Work item
Extend the study abstract on venous thromboembolism and disability pension risk, starting right after its final sentence.

[[ Extracted text, beginning ]]

Risk of a Permanent Work-related Disability Pension after Incident Venous Thromboembolism in Denmark: A Population-based Cohort Study


Long-term complications of venous thromboembolism (VTE) hamper physical function and impair quality of life; still, it remains unclear whether VTE is associated with risk of permanent work-related disability. We aimed to assess the association between VTE and the risk of receiving a permanent work-related disability pension and to assess whether this association was explained by comorbidities such as cancer and arterial cardiovascular disease.

Methods and Findings

A Danish nationwide population-based cohort study consisting of 43,769 individuals aged 25 to 66 years with incident VTE during 1995 to 2016 and 218,845 birth year-, sex-, and calendar year-matched individuals from the general population, among whom 45.9% (N = 120,540) were women, was established using Danish national registries. The cohorts were followed throughout 2016, with permanent work-related disability pension as the outcome. Hazard ratios (HRs) with 95% confidence intervals (CIs) for disability pension were computed and stratified by sex and age groups (25 to 34, 35 to 44, 45 to 54, and 55 to 66 years of age) and adjusted for comorbidities and socioeconomic variables. Permanent work-related disability pensions were granted to 4,415 individuals with VTE and 9,237 comparison cohort members (incidence rates = 17.8 and 6.2 per 1,000 person-years, respectively). VTE was associated with a 3-fold (HR 3.0, 95% CI: 2.8 to 3.1) higher risk of receiving a disability pension. Adjustments for socioeconomic status and comorbidities such as cancer and cardiovascular diseases reduced the estimate (HR 2.3, 95% CI: 2.2 to 2.4). The risk of disability pension receipt was slightly higher in men than in women (HR 2.5, 95% CI: 2.3 to 2.6 versus HR 2.1, 95% CI: 2.0 to 2.3). As this study is based on medical and administrative registers, information on post-VTE care, individual health behavior, and workplace factors linked to disability pension in the general population are lacking. Furthermore, as disability pension schemes vary, our results might not be directly generalizable to other countries or time periods.

[[ Extracted text, end ]]
[[ Data listing, beginning ]]

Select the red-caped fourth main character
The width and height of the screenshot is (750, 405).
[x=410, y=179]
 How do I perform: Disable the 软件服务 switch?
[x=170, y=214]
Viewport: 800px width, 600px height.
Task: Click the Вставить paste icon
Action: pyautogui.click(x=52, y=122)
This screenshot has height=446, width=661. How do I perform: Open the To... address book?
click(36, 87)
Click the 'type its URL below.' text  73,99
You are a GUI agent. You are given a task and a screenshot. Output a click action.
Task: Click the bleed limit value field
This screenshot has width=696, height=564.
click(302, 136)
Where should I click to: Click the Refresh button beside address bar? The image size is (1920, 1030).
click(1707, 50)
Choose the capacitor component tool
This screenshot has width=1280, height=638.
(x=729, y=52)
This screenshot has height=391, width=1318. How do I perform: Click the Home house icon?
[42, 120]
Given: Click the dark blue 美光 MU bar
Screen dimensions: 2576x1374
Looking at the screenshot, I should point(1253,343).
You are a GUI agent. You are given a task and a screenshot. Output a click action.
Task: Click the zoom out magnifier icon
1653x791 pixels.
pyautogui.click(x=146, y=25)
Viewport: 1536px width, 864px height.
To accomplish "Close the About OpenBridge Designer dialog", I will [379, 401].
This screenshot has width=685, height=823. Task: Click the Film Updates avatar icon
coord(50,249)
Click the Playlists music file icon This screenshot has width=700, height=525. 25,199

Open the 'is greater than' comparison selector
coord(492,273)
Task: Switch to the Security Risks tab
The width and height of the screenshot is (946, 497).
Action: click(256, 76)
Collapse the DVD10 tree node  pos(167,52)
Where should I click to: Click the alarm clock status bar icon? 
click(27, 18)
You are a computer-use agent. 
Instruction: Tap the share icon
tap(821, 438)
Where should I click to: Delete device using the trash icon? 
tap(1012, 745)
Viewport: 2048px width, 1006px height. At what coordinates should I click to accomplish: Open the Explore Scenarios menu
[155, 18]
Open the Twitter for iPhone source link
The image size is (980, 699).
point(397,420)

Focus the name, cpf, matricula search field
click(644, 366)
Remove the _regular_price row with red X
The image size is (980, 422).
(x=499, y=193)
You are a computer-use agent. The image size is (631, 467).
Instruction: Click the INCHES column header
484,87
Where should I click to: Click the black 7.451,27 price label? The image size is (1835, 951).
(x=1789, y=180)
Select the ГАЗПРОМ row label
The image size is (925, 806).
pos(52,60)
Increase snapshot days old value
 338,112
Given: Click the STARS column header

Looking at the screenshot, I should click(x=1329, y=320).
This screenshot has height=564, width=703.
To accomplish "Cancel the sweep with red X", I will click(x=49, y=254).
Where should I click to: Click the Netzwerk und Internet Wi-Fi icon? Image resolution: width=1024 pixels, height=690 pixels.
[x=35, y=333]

[[ Data listing, end ]]

Output for this task
In this study, incident VTE was associated with increased risk of subsequent permanent work-related disability, and this association was still observed after accounting for comorbidities such as cancer and cardiovascular diseases. Our results emphasize the social consequences of VTE and may help occupational and healthcare professionals to identify vulnerable individuals at risk of permanent exclusion from the labor market after a VTE event.